¿Una cruzada por la moral capitalina? (Parte 2)
por Odette María Rojas Sosa
El 30 de diciembre de 1944, el presidente Manuel Ávila Camacho emitió la convocatoria para celebrar un “congreso contra el vicio”. En ella expresaba que era un deber del gobierno del Distrito Federal buscar las vías necesarias para combatir de manera efectiva a las “lacras abominables” que minaban a la sociedad, sobre todo, considerando el estado de austeridad que el país, participante en la Segunda Guerra Mundial desde 1942, debía asumir por respeto a los “grandes sacrificios que realizan las Naciones Aliadas en los frentes de batalla”, así como por los considerables retos que auguraba el tiempo de posguerra: México necesitaba hombres sanos y fuertes para contribuir al crecimiento económico.

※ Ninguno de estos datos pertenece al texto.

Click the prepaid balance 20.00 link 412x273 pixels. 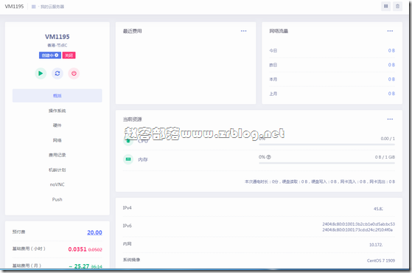click(94, 232)
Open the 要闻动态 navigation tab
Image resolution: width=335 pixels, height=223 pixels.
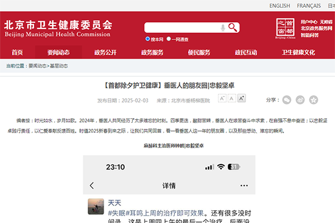pyautogui.click(x=58, y=52)
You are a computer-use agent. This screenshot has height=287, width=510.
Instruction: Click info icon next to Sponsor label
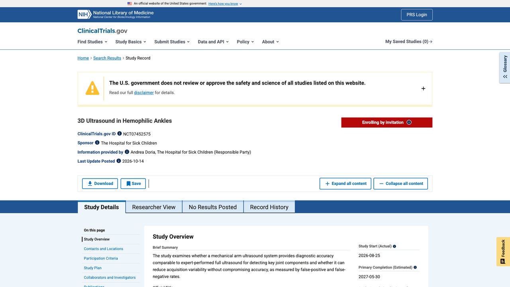click(97, 142)
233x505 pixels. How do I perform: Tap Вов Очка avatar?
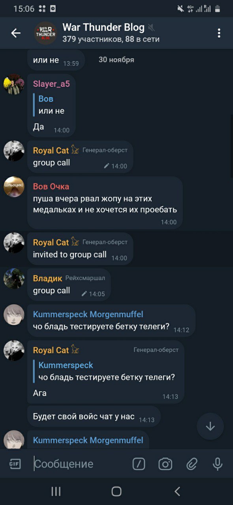pos(14,186)
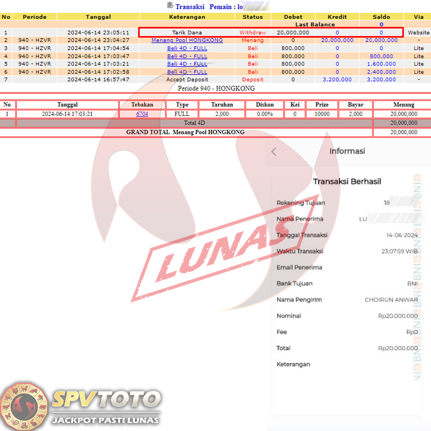Click the Transaksi icon beside the title

coord(170,6)
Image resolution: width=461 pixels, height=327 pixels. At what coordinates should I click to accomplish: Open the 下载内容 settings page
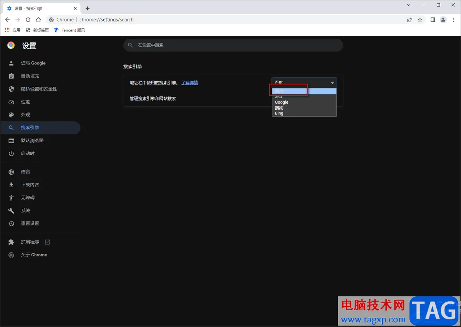(30, 185)
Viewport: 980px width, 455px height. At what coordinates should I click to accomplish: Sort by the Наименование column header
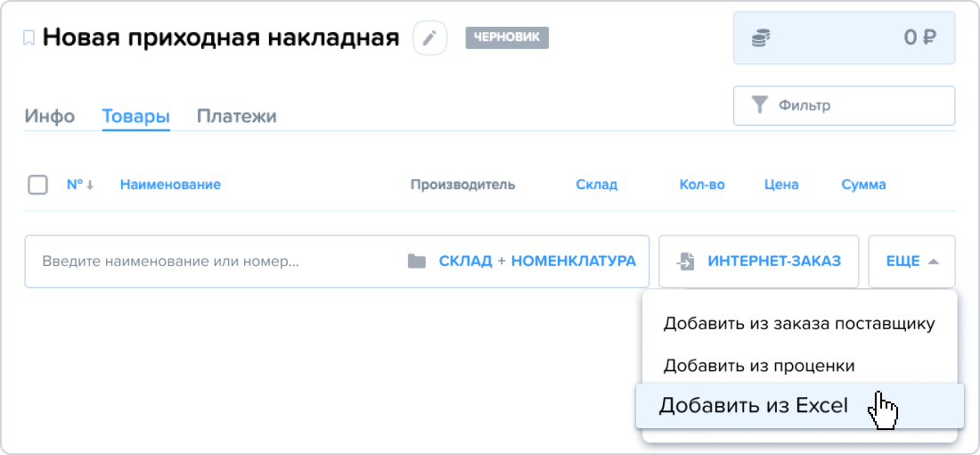point(171,186)
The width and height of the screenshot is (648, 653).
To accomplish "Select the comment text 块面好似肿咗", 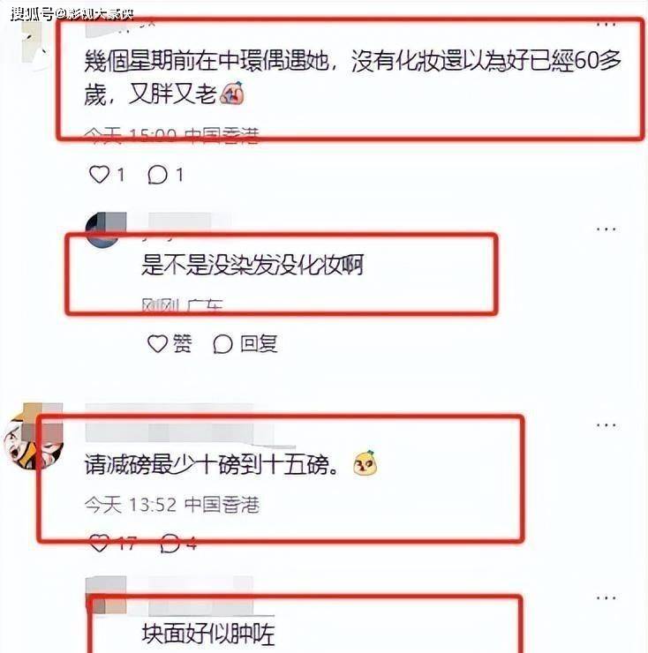I will coord(208,634).
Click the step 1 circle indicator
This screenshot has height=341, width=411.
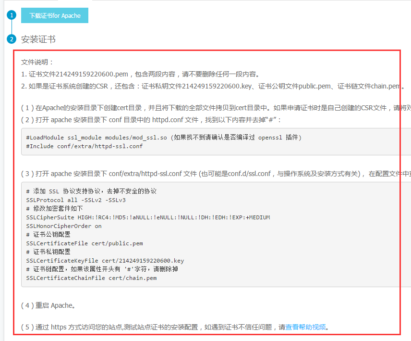click(11, 15)
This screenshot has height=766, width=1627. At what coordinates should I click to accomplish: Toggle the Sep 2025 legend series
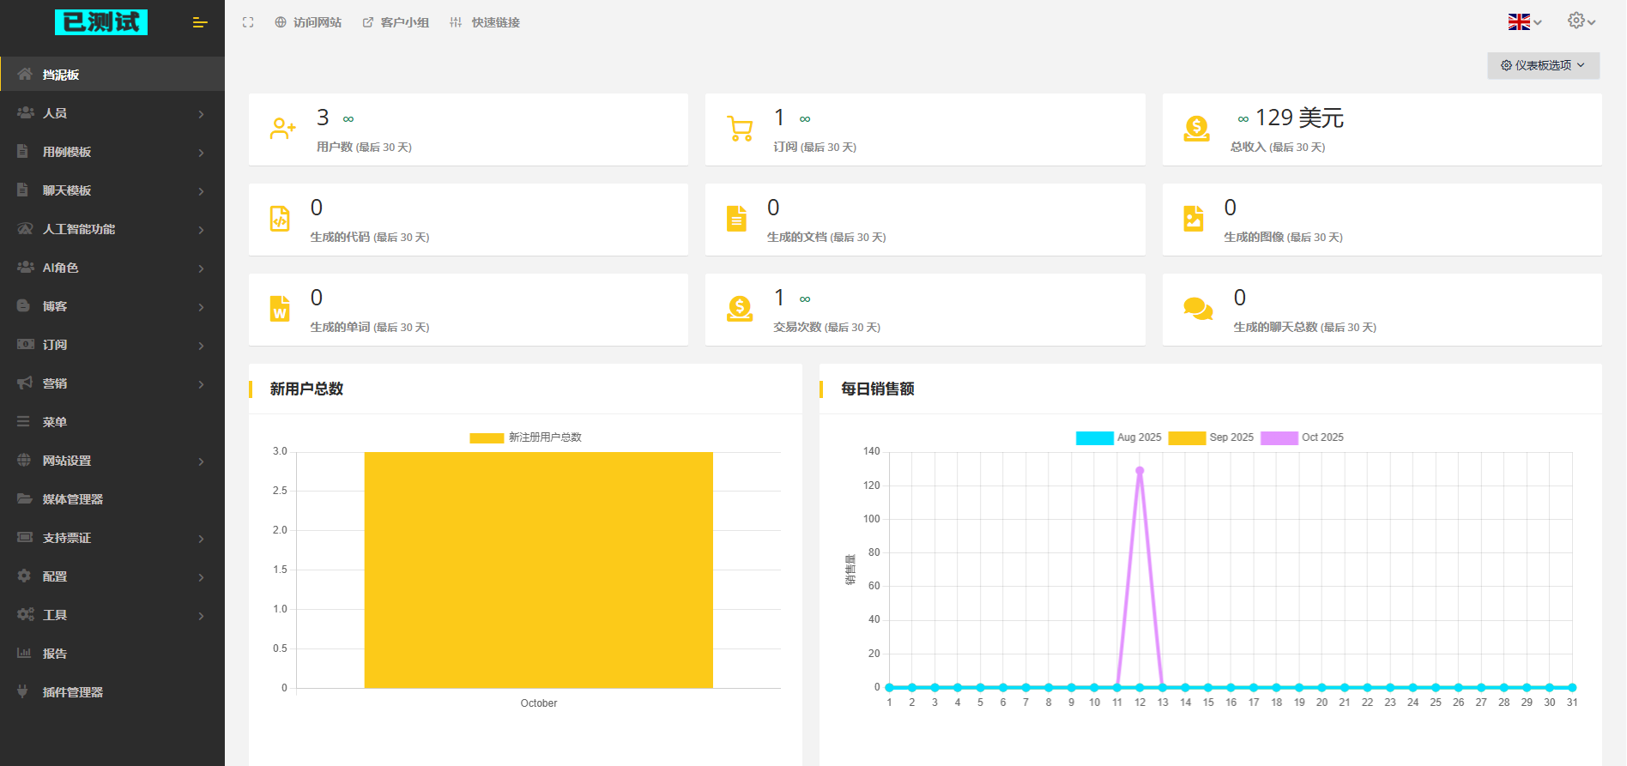coord(1211,437)
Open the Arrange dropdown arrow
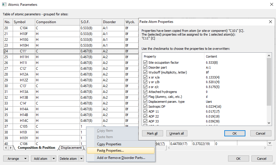Image resolution: width=276 pixels, height=165 pixels. tap(26, 159)
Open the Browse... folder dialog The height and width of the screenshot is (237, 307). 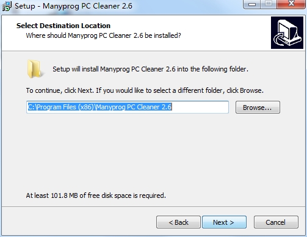pyautogui.click(x=258, y=108)
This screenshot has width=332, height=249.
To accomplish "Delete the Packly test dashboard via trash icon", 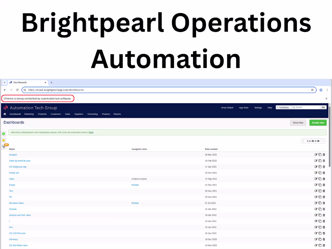I will tap(324, 173).
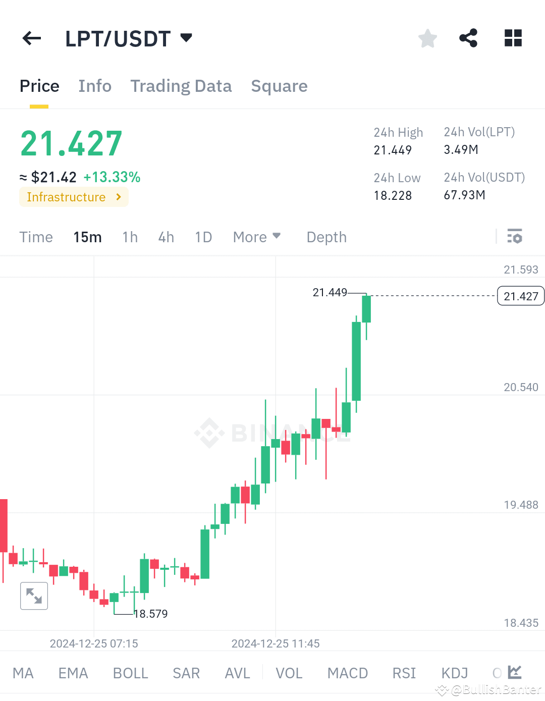545x701 pixels.
Task: Expand the Infrastructure category chevron
Action: coord(120,197)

En el congreso, organizado por el Departamento del Distrito Federal junto con otras dependencias públicas, podrían participar representantes de asociaciones de médicos, abogados y químicos, así como de obreros y campesinos. El temario propuesto daba preponderancia a la cuestión del alcoholismo, dejando un menor margen para la discusión alrededor de las toxicomanías y la prostitución. Durante los primeros dos meses de 1944 otro tema empezó a adquirir relevancia: las populares revistas de historietas, también llamadas “pepines”. Sus tramas, lenguaje e ilustraciones preocuparon a numerosos padres de familia, y especialmente a la Legión Mexicana de la Decencia, debido a la influencia negativa que podían ejercer sobre los menores de edad, empujándolos al vicio. A pesar de que en el temario del Congreso no estaba previsto que se abordara la cuestión de las publicaciones, terminó por hallar acomodo entre las ponencias presentadas.

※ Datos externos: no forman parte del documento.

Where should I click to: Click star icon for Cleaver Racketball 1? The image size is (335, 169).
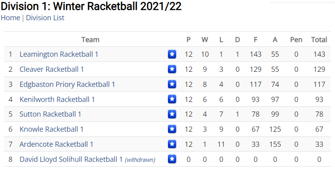(172, 69)
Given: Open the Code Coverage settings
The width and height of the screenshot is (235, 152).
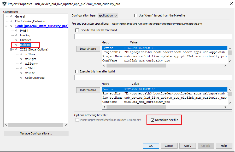Looking at the screenshot, I should (x=35, y=77).
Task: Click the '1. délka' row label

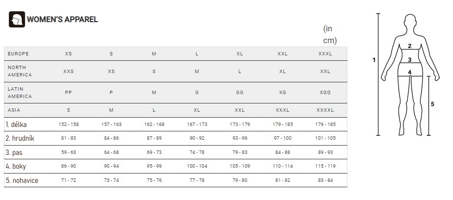Action: click(x=16, y=125)
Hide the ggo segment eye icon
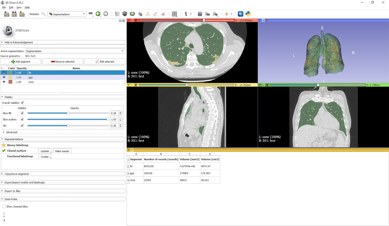Screen dimensions: 389x226 pos(4,77)
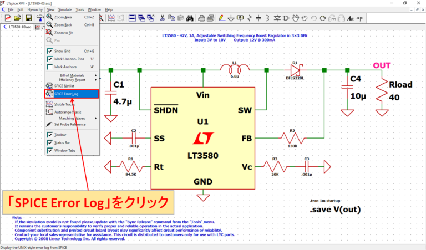Open the Simulate menu
Image resolution: width=426 pixels, height=250 pixels.
65,9
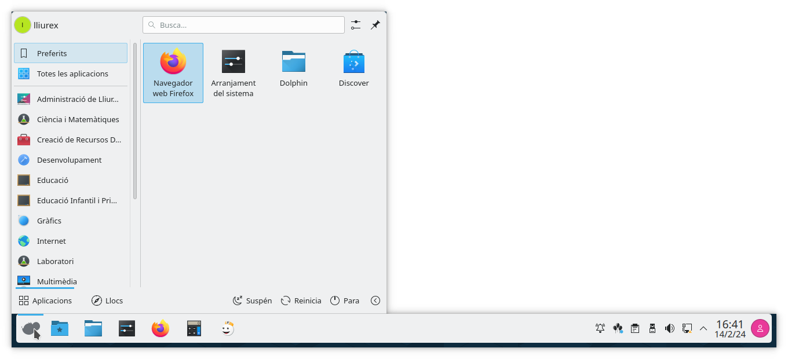Click the Reinicia button
This screenshot has height=359, width=788.
point(301,301)
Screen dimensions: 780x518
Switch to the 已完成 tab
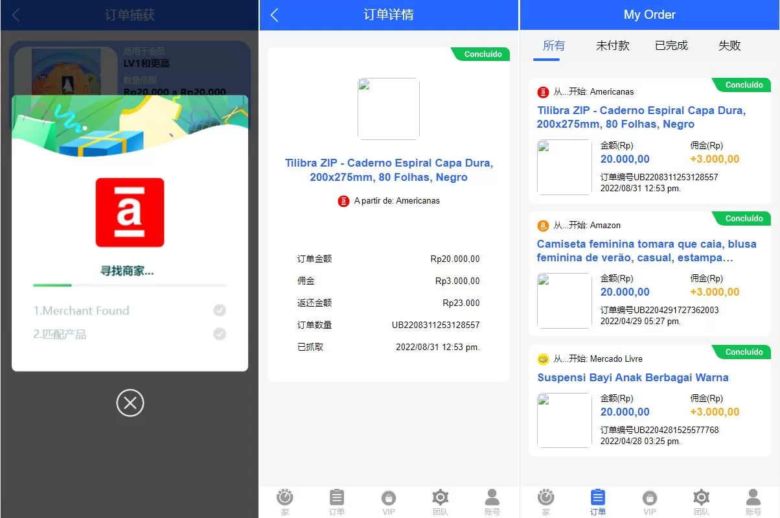pyautogui.click(x=671, y=45)
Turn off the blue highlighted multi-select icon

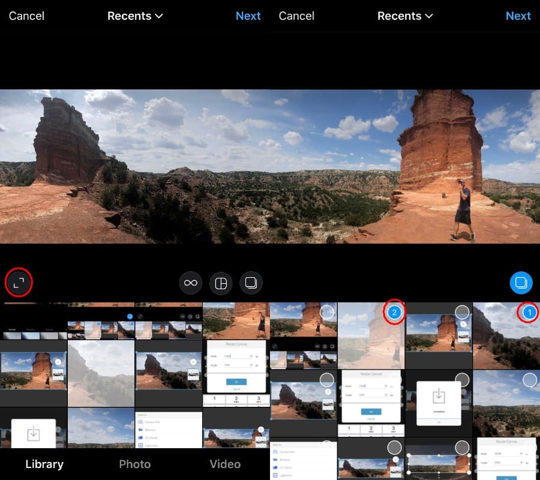click(521, 283)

El Congreso contra el vicio finalmente se inauguró el 15 de febrero de 1944 en el Palacio de Bellas Artes. Las alocuciones relativas al consumo de bebidas embriagantes recuperaban planteamientos que se habían esgrimido incluso desde 1929, año en que inició oficialmente la campaña nacional contra el alcoholismo: impulsar e intensificar la educación antialcohólica en las escuelas, así como entre los obreros y el público en general; regular estrictamente la apertura y el funcionamiento de los “centros de vicio” y, en contraste, incrementar la construcción de espacios deportivos y recreativos. En lo relativo a la toxicomanía, se optó por mantener la distinción entre el traficante, que debía ser sancionado por el derecho penal, y el consumidor, de quien debía ocuparse la Secretaría de Asistencia y Salubridad, proporcionándole tratamiento “ambulatorio, equilibrante o de sostén”. Por lo que respectaba a la prostitución, las ponencias se agruparon en cuatro posturas: la que favorecía mantener el régimen abolicionista; la que proponía retomar el antiguo reglamento; la “híbrida” que pugnaba por aplicar sólo algunas regulaciones, y, por último, la que proponía la creación de una zona de tolerancia. Finalmente, el abolicionismo fue la opción que prevaleció y se habló de hacerlo extensivo a todo el país, junto con una serie de medidas educativas y profilácticas para reducir las enfermedades “venéreas”. En cuanto a los “pepines”, la conclusión fue unánime: en lo sucesivo, debían ser fuertemente regulados para evitar que difundieran “enseñanzas pornográficas”, además de que tanto en el hogar como en la escuela se deberían promover lecturas saludables.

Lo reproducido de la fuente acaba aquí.